-- START OF Page excerpt --
W3C home > Mailing lists > Public > public-respimg@w3.org > September 2012

RE: Adaptive Image Element Proposal

From: Adrian Roselli <Roselli@algonquinstudios.com>
Date: Thu, 6 Sep 2012 20:29:16 +0000
To: John Albin Wilkins <john@albin.net>, "Konopacki, Daniel" <Daniel.Konopacki@disney.com>
CC: Anselm Hannemann <info@anselm-hannemann.com>, Leif Halvard Silli <xn--mlform-iua@xn--mlform-iua.no>, Laura Carlson <laura.lee.carlson@gmail.com>, Mathew Marquis <mat@matmarquis.com>, Peter Winnberg <peter.winnberg@gmail.com>, Steve Faulkner <faulkner.steve@gmail.com>, HTML WG <public-html@w3.org>, "public-respimg@w3.org" <public-respimg@w3.org>
Message-ID: <0CB063710346B446A5B5DC305BF8EA3E2745B3@Ex2010MBX.development.algonquinstudios.com>

We're not at #1 yet (unless "future" means 5 minutes after you sent that note) and we are still sorting out the long text description. As it is, #1 doesn't address the short text description (think @alt vs @longdesc).
-- END OF Page excerpt --
-- START OF Material provided --
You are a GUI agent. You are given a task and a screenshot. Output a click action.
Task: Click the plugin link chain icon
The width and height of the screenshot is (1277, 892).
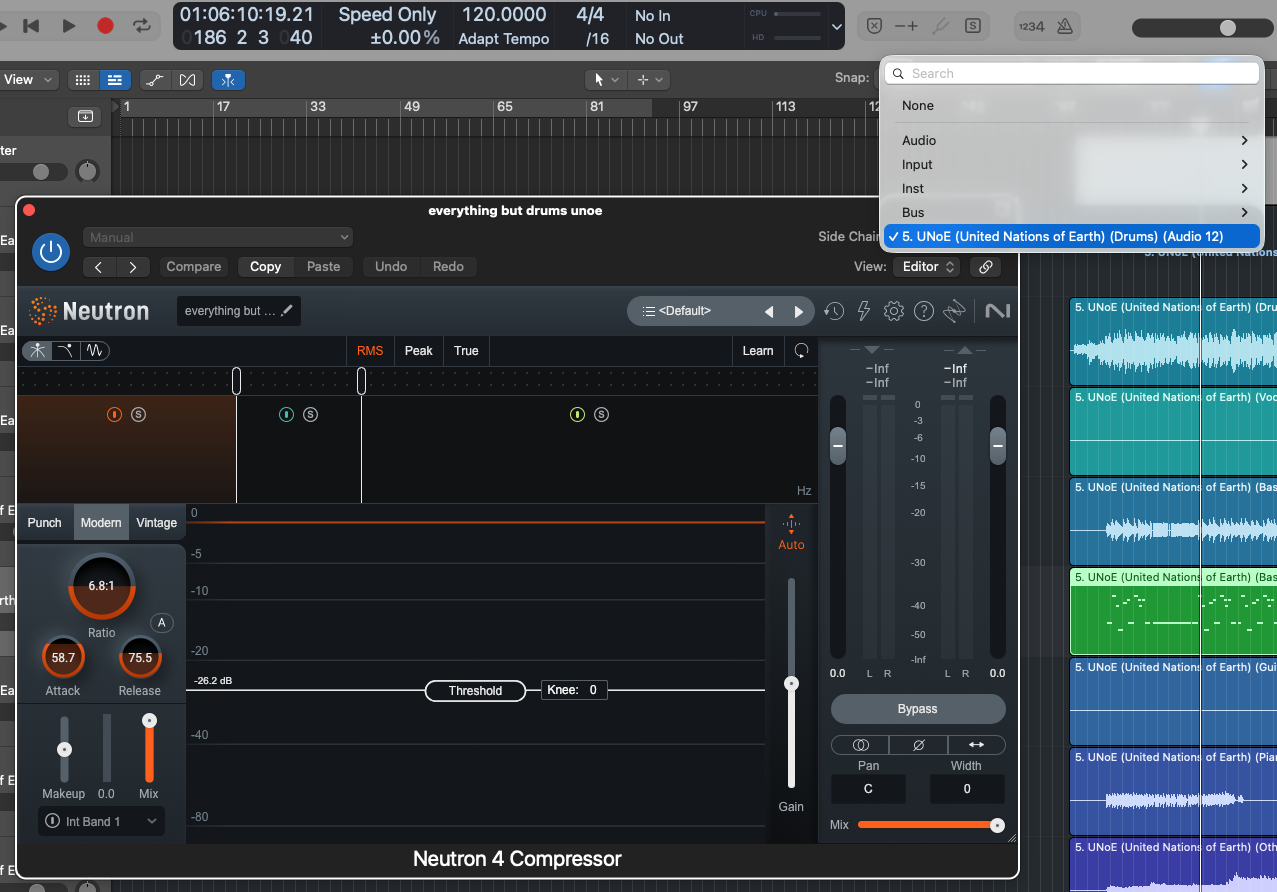(x=986, y=267)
-- END OF Material provided --
● Work to complete
a – Using the mailing list message, decide whether each statement agrees with it: (i) the message was sent by Adrian Roselli; (ii) the message says #1 addresses the short text description; (iii) the message is dated in September 2012. For each, answer yes or no and quote the words that decide it.
b – Reproduce the part of the mailing list message starting with "From: Adrian Roselli" and going on through "(think @alt vs @longdesc).", word for word.

● Full solutions
a –
(i) Yes: "From: Adrian Roselli <Roselli@algonquinstudios.com>"
(ii) No: "#1 doesn't address the short text description"
(iii) Yes: "Date: Thu, 6 Sep 2012 20:29:16 +0000"

b –
From: Adrian Roselli <Roselli@algonquinstudios.com>
Date: Thu, 6 Sep 2012 20:29:16 +0000
To: John Albin Wilkins <john@albin.net>, "Konopacki, Daniel" <Daniel.Konopacki@disney.com>
CC: Anselm Hannemann <info@anselm-hannemann.com>, Leif Halvard Silli <xn--mlform-iua@xn--mlform-iua.no>, Laura Carlson <laura.lee.carlson@gmail.com>, Mathew Marquis <mat@matmarquis.com>, Peter Winnberg <peter.winnberg@gmail.com>, Steve Faulkner <faulkner.steve@gmail.com>, HTML WG <public-html@w3.org>, "public-respimg@w3.org" <public-respimg@w3.org>
Message-ID: <0CB063710346B446A5B5DC305BF8EA3E2745B3@Ex2010MBX.development.algonquinstudios.com>

We're not at #1 yet (unless "future" means 5 minutes after you sent that note) and we are still sorting out the long text description. As it is, #1 doesn't address the short text description (think @alt vs @longdesc).